You can check if/how a pod is failing by running:

.. code:: shell

   kubectl get pod -n <NAMESPACE> -o yaml <CLUSTER>-<N>

You can get all the logs for a given PostgreSQL instance with:

.. code:: shell

   kubectl logs -n <NAMESPACE> <CLUSTER>-<N>

If you want to limit the search to the PostgreSQL process only, you can
run:

.. code:: shell

   kubectl logs -n <NAMESPACE> <CLUSTER>-<N> | \
     jq select(.logger=="postgres") | .record.message

The following example also adds the timestamp:

.. code:: shell

   kubectl logs -n <NAMESPACE> <CLUSTER>-<N> | \
     jq -r select(.logger=="postgres") | [.ts, .record.message] | @csv

If the timestamp is displayed in Unix Epoch time, you can convert it to
a user-friendly format:

.. code:: shell

   kubectl logs -n <NAMESPACE> <CLUSTER>-<N> | \
     jq -r select(.logger=="postgres") | [(.ts|strflocaltime("%Y-%m-%dT%H:%M:%S %Z")), .record.message] | @csv

Gather and filter extra information about PostgreSQL pods
^^^^^^^^^^^^^^^^^^^^^^^^^^^^^^^^^^^^^^^^^^^^^^^^^^^^^^^^^

Check logs from a specific pod that has crashed:

.. code:: shell

   kubectl logs -n <NAMESPACE> --previous <CLUSTER>-<N>

Get FATAL errors from a specific PostgreSQL pod:

.. code:: shell

   kubectl logs -n <NAMESPACE> <CLUSTER>-<N> | \
     jq -r .record | select(.error_severity == "FATAL")

Output:

.. code:: json

   {
     "log_time": "2021-11-08 14:07:44.520 UTC",
     "user_name": "streaming_replica",
     "process_id": "68",
     "connection_from": "10.244.0.10:60616",
     "session_id": "61892f30.44",
     "session_line_num": "1",
     "command_tag": "startup",
     "session_start_time": "2021-11-08 14:07:44 UTC",
     "virtual_transaction_id": "3/75",
     "transaction_id": "0",
     "error_severity": "FATAL",
     "sql_state_code": "28000",
     "message": "role \"streaming_replica\" does not exist",
     "backend_type": "walsender"
   }

Filter PostgreSQL DB error messages in logs for a specific pod:

.. code:: shell

   kubectl logs -n <NAMESPACE> <CLUSTER>-<N> | jq -r .err | select(. != null)

Output:

.. code:: shell

   dial unix /controller/run/.s.PGSQL.5432: connect: no such file or directory

Get messages matching ``err`` word from a specific pod:

.. code:: shell

   kubectl logs -n <NAMESPACE> <CLUSTER>-<N> | jq -r .msg | grep "err"

Output:

.. code:: shell

   2021-11-08 14:07:39.610 UTC [15] LOG:  ending log output to stderr

Get all logs from PostgreSQL process from a specific pod:

.. code:: shell

   kubectl logs -n <NAMESPACE> <CLUSTER>-<N> | \
     jq -r . | select(.logger == "postgres") | select(.msg != "record") | .msg

Output:

.. code:: shell

   2021-11-08 14:07:52.591 UTC [16] LOG:  redirecting log output to logging collector process
   2021-11-08 14:07:52.591 UTC [16] HINT:  Future log output will appear in directory "/controller/log".
   2021-11-08 14:07:52.591 UTC [16] LOG:  ending log output to stderr
   2021-11-08 14:07:52.591 UTC [16] HINT:  Future log output will go to log destination "csvlog".

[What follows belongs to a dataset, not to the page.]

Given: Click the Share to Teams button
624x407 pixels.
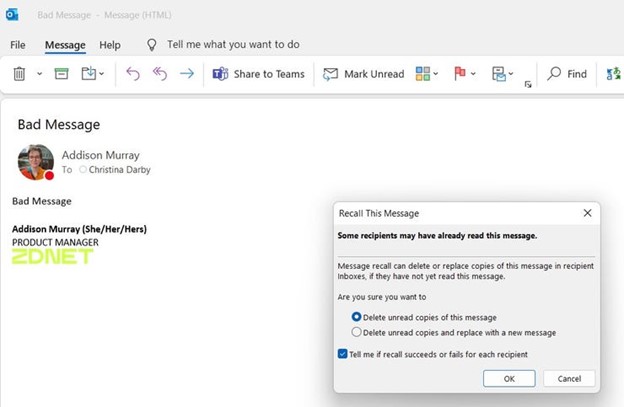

Get pod logs filtered by fields with values and join them separated by
``|`` running:

.. code:: shell

   kubectl logs -n <NAMESPACE> <CLUSTER>-<N> | \
     jq -r [.level, .ts, .logger, .msg] | join(" | ")

Output:

.. code:: shell

   info | 1636380469.5728037 | wal-archive | Backup not configured, skip WAL archiving
   info | 1636383566.0664876 | postgres | record

Backup information
------------------

You can list the backups that have been created for a named cluster
with:

.. code:: shell

   kubectl get backup -l cnpg.io/cluster=<CLUSTER>

Storage information
-------------------

Sometimes is useful to double-check the StorageClass used by the cluster
to have some more context during investigations or troubleshooting, like
this:

.. code:: shell

   STORAGECLASS=$(kubectl get pvc <POD> -o jsonpath={.spec.storageClassName})
   kubectl get storageclasses $STORAGECLASS -o yaml

We are taking the StorageClass from one of the cluster pod here since
often clusters are created using the default StorageClass.

Node information
----------------

Kubernetes nodes is where ultimately PostgreSQL pods will be running.
It’s strategically important to know as much as we can about them.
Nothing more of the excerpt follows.